4. Test Customer Service with Mystery Shopping
Another way to address and prevent customer service metric gaps is through mystery shopping. Mystery shopping is a tool used by organizations or third-party groups to test the quality of a company’s service. Mystery shoppers may take on specific tasks, such as asking about a product, making a purchase, registering complaints, or exhibiting a specific set of behaviors to make sure that the service is on-par with company standards.
Mystery shopping can be used as a means of testing chatbots and auditing the quality of service provided by live chat agents. The findings from mystery shopping reports can be put towards improving chatbot and agent training, and can be used to close metrics gaps.
Even better than closing metric gaps, this form of customer service quality measurement can be used to expose issues that may not be accurately reflected in live chat KPIs, such as customer satisfaction and customer effort. Remember that only 4 percent of dissatisfied customers complain, while 96 percent will never let you know that there was a problem.
5. Analyze Comparison Reports
Comm100 has a powerful reporting system – and that extends to comparing the performance of live chat agents against that of your chatbot. Our Comparison Report helps companies better understand differences in productivity and satisfaction levels between human agents and the chatbot. Currently, reports include several metrics including total chats, average chat time, and average chat rating.
The side-by-side visibility of this report helps you to make better resourcing and management decisions, and helps you to ensure you’re getting the best return from both your Chatbot and human teams. These decisions can be used to combat KPI gaps before they even happen.
6. Reflect on Your Metrics
Agents will probably never be able to answer as quickly as a chatbot – and that’s okay! In the end, chatbots are here to help your agents and contribute to the team – not compete with them.
Make sure that your KPIs are realistic and attainable. If your agents seem unaware of your customer service metrics, reflect on how clearly and frequently you are communicating your metrics to them. Are there any steps that you could take to achieve greater metric transparency?
Your chatbots are not human agents, and your human agents are not chatbots.

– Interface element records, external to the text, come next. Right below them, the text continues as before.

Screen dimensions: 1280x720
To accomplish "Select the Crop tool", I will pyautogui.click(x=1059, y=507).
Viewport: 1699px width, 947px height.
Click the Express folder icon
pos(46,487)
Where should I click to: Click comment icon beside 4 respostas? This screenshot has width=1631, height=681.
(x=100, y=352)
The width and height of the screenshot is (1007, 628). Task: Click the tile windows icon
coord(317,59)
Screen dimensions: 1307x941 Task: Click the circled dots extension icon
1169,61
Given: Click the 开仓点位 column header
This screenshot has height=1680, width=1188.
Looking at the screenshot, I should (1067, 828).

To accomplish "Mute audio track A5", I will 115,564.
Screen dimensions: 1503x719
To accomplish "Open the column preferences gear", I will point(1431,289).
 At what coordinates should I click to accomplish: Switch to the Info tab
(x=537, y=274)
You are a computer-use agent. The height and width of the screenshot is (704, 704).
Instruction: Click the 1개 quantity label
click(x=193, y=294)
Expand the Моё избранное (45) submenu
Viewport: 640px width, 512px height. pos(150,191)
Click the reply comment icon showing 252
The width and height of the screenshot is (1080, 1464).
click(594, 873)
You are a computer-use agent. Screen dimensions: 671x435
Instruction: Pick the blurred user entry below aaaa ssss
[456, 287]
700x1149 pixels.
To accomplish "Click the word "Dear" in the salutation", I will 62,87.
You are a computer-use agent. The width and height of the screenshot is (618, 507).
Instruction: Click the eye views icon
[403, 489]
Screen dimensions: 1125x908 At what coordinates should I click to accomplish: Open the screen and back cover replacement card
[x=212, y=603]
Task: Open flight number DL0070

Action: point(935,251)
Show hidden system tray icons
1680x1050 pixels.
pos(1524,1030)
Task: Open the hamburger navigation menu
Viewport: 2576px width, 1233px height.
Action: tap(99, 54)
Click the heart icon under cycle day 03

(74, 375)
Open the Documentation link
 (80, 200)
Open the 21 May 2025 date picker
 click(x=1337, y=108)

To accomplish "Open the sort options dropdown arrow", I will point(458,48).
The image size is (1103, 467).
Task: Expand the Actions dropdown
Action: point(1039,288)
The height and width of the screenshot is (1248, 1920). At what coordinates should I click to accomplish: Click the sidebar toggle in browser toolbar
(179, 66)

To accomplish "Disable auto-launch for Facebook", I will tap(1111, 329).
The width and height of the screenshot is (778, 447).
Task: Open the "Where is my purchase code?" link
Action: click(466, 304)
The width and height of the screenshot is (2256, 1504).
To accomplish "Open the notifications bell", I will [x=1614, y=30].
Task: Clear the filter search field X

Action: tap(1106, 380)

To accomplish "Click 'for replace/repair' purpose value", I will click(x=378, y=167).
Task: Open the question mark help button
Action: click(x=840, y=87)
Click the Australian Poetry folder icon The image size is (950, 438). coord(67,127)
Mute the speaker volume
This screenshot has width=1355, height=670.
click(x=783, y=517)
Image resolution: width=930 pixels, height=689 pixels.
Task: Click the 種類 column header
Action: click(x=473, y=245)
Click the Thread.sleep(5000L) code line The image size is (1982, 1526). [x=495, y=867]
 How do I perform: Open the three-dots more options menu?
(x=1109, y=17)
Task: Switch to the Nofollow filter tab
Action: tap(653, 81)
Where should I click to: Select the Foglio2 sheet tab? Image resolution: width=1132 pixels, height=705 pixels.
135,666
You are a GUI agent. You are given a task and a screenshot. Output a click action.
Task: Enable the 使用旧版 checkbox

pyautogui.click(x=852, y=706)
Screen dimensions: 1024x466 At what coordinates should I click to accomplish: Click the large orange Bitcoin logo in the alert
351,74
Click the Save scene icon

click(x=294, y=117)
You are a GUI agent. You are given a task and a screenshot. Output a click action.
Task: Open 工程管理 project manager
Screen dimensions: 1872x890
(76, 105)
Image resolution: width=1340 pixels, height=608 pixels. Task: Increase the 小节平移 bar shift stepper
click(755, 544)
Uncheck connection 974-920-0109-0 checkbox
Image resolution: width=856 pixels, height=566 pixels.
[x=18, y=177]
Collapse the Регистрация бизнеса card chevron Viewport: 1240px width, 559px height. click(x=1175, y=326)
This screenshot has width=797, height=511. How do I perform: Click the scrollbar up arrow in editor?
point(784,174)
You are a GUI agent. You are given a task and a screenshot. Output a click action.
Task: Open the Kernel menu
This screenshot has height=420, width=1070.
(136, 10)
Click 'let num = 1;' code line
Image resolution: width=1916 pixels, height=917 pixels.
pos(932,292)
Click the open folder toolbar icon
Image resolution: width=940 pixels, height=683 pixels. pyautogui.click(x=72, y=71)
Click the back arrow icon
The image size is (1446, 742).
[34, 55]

It is important that you assess your customer service metrics for each independently, while also putting custom practices into place to help both your agents and your chatbot succeed.
By using our comprehensive reports and real-time transcripts, coupled with quality management audits and chatbot/agent training, you will be able to tackle metrics gaps between bot-lead and human-led service, creating a customer service experience that is stronger and more cohesive than ever.